En 2011, Nadège Mazars embarque avec son appareil photo. Direction la Colombie auprès de ceux qu'elle surnomme les damnés du pétrole. Victimes de l'industrie pétrolière ces individus sont en perpétuelle lutte contre la répression et la violence qu'ils subissent au quotidien. De ce voyage naît une série de photographies. Nadège Mazars, elle aussi lutte. Derrière son objectif, elle tente d'impacter sur des sujets importants tel que celui-là. En 2015, elle découvre Escale et décide d'exposer à la Grange aux Belles. Aujourd'hui, 2023, elle revient sur sa série "Les damnés du pétrole" avec nous.
C’est une des premières bonnes photos (photo ci-dessus) que j’ai prise lors de ce premier voyage. J’étais à cette période en train d’écrire ma thèse, je ne pensais pas encore que j’allais devenir photographe. C’est cette photo qui m’a fait sentir que je pouvais écrire quelque chose et faire passer un message par l’entremise d’une image. Je la trouve très forte, le regard de l’ouvrier notamment est très intense. Il focalise les tensions que je sentais avec les autres groupes d’ouvriers et la concentration de personnes présentes à ce moment-là. Cette photo est importante pour moi, de plus je la trouve belle, avec ses teintes orangées.
Un voyage humanitaire pour photographier le monde
Nous sommes dans les Llanos colombiennes, de grandes plaines de savane extrêmement riches en pétrole. À cette époque, 45% du pétrole colombien étaient extraits dans ces régions. Les ouvriers travaillaient dans des conditions difficiles, ils étaient mal payés, subissaient la précarité des contrats de travail. Ils restaient sur place des jours. Quand ils étaient en repos, ils ne pouvaient pas rendre visite à leurs familles qui étaient éloignées.
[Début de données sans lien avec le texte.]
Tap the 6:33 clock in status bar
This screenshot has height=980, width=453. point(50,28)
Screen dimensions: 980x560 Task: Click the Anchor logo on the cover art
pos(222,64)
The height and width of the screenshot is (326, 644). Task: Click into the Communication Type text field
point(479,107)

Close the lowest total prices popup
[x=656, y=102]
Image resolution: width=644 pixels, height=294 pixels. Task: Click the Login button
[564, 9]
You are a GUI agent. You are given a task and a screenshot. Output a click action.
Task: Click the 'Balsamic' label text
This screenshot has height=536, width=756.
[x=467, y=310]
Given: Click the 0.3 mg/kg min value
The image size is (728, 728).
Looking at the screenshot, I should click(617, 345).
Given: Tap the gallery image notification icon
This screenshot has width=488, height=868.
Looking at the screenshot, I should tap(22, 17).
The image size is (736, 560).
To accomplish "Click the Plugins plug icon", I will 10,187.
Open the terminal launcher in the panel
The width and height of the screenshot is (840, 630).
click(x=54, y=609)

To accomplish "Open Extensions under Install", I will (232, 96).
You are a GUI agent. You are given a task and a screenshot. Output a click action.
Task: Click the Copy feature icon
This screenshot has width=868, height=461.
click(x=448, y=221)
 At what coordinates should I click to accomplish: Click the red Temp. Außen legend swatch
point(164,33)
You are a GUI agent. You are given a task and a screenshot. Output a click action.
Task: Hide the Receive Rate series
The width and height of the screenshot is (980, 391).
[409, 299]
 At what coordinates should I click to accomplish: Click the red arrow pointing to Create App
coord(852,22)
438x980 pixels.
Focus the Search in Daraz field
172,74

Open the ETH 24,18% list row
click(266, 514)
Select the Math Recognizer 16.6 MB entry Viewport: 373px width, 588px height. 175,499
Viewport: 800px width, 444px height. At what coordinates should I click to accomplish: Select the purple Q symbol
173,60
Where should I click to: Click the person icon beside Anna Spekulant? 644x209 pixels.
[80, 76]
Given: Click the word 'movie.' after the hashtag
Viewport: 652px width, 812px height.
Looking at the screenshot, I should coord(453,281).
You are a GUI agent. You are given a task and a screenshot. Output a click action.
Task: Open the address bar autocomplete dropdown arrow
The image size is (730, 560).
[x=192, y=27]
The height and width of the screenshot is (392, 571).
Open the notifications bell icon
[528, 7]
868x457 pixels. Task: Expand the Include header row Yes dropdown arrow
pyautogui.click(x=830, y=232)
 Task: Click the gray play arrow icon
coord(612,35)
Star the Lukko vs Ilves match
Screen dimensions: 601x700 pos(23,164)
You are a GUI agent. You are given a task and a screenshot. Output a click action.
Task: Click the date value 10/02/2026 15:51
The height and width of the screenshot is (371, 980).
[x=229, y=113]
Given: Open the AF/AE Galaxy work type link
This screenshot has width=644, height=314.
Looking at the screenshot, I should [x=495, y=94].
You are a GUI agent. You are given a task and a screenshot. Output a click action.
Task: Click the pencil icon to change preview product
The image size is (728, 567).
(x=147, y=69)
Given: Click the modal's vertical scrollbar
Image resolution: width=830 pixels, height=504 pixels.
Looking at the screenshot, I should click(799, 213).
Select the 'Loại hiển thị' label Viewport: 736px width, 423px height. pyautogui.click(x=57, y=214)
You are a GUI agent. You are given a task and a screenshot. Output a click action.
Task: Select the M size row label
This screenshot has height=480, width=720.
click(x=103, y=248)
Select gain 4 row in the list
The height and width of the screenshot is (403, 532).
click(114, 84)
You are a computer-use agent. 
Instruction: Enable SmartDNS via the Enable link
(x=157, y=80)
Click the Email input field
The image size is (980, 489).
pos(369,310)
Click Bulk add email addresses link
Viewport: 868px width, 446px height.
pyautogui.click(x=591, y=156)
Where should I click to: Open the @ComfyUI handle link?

Le syndicalisme était en outre fortement réprimé. J’étais avec la caravane humanitaire, au sein d’un groupe qui se mobilisait pour les assurances sociales et se déplaçait dans des territoires pour soutenir des luttes locales. Il y avait des dirigeants de l’Union Syndicale Ouvrière (USO), syndicat de pétrole. Ils faisaient un meeting devant les ouvriers, ce qui représentait un moment très fort. Les ouvriers ont rarement la possibilité d’avoir des représentants et un espace pour exprimer leurs problèmes et revendications.
Aujourd’hui, l’espace de production a changé. Il y a beaucoup moins d’ouvriers, beaucoup moins de transports aussi et peu de travailleurs du pétrole dans cette zone-là. Mais les problématiques continuent dans d’autres zones, car le pétrole reste une ressource stratégique en Colombie. La USO est l’un des syndicats les plus puissants de Colombie, qui a le pouvoir de négocier et la force d’agir. C’est l’un des côtés positifs de l’histoire.
De la sociologie à la photographie
La photographie est une forme d’écriture et c’est celle que j’ai choisie. Avant, je faisais de la sociologie, puis j’en suis venue au journalisme écrit. Aujourd’hui, je me sens plutôt sociologue en écrivant par la photographie. Ce qui m’intéresse avec cette dernière, c’est que l’on peut aborder des problématiques fondamentales comme celle des droits humains, de la migration, de la santé, des ressources économiques, du changement climatique, de façon intellectuelle, mais aussi émotionnelle. La photographie permet de mobiliser les sentiments et de formuler un message impactant sur des sujets graves et importants. Puis il y a ce côté graphique et esthétique que je me plais à produire. L’acte de photographier, pour moi, permet d’arrêter le temps. Ce temps qui s’arrête est une forme de liberté. Il n’y a plus aucun problème personnel, plus aucune préoccupation, si ce n’est d’être complètement investi dans le moment présent et de faire pleinement ce que tu fais : des photographies. C’est fabuleux et très important pour moi.
La photographie sociale implique une interaction avec les gens, la rencontre avec une réalité que des personnes souhaitent partager. Pour réussir à photographier la vie des personnes, je pense qu’il faut être très empathique et comprendre ce qu’elles vivent. L’empathie te transforme. Je suis à l’écoute des personnes pour transmettre, je contemple sans intervenir.